■ TEXTAUSZUG:
◇ ◇ ◇

Die Stadtplaner im Bezirk Altona kritisieren die Kollegen von der Stadtentwicklungsbehörde. In dem Neubaugebiet entstehe eine „ungesunde und minderwertige Wohnbebauung“.

Altona Die Planungen zum Bau des neuen Wohnquartiers Neue Mitte Altona stoßen behördenintern auf teils vernichtende Kritik. Das ergibt sich aus einer Stellungnahme der Stadtplanungsabteilung der Bezirksverwaltung Altona, die am Mittwochabend den örtlichen Kommunalpolitikern präsentiert wurde und dem Abendblatt vorliegt. Vernichtendes Fazit der Fachleute aus dem technischen Rathaus in Altona: Am Bahnhof Altona würde nach jetziger Planung eine „ungesunde und qualitativ minderwertige Wohnbebauung“ entstehen. Die Bezirkspolitik reagierte zunächst erschrocken auf die lange Liste der Mängel: „Das sind schon schwere Vorwürfe, das müssen wir uns jetzt erst einmal genau anschauen“, sagt Mark Classen (SPD).

◇ ◇ ◇

■ BEREITGESTELLTE DATEN:
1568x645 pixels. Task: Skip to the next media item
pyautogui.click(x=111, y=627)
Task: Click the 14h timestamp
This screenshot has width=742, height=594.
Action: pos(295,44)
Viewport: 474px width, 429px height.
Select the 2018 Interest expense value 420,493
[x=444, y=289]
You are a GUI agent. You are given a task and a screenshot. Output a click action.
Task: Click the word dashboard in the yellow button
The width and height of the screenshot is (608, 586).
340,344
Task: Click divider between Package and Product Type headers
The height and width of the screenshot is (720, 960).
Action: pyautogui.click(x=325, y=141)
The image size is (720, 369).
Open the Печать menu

◇ ◇ ◇

■ ZUR AUFGABE:
Kopieren Sie den Text über die Kritik an der Planung der Neuen Mitte Altona vollständig und ohne jede Änderung. Diese Daten stammen aus einer anderen Quelle.

■ ANTWORT ZUR AUFGABE:
Die Stadtplaner im Bezirk Altona kritisieren die Kollegen von der Stadtentwicklungsbehörde. In dem Neubaugebiet entstehe eine „ungesunde und minderwertige Wohnbebauung“.

Altona Die Planungen zum Bau des neuen Wohnquartiers Neue Mitte Altona stoßen behördenintern auf teils vernichtende Kritik. Das ergibt sich aus einer Stellungnahme der Stadtplanungsabteilung der Bezirksverwaltung Altona, die am Mittwochabend den örtlichen Kommunalpolitikern präsentiert wurde und dem Abendblatt vorliegt. Vernichtendes Fazit der Fachleute aus dem technischen Rathaus in Altona: Am Bahnhof Altona würde nach jetziger Planung eine „ungesunde und qualitativ minderwertige Wohnbebauung“ entstehen. Die Bezirkspolitik reagierte zunächst erschrocken auf die lange Liste der Mängel: „Das sind schon schwere Vorwürfe, das müssen wir uns jetzt erst einmal genau anschauen“, sagt Mark Classen (SPD).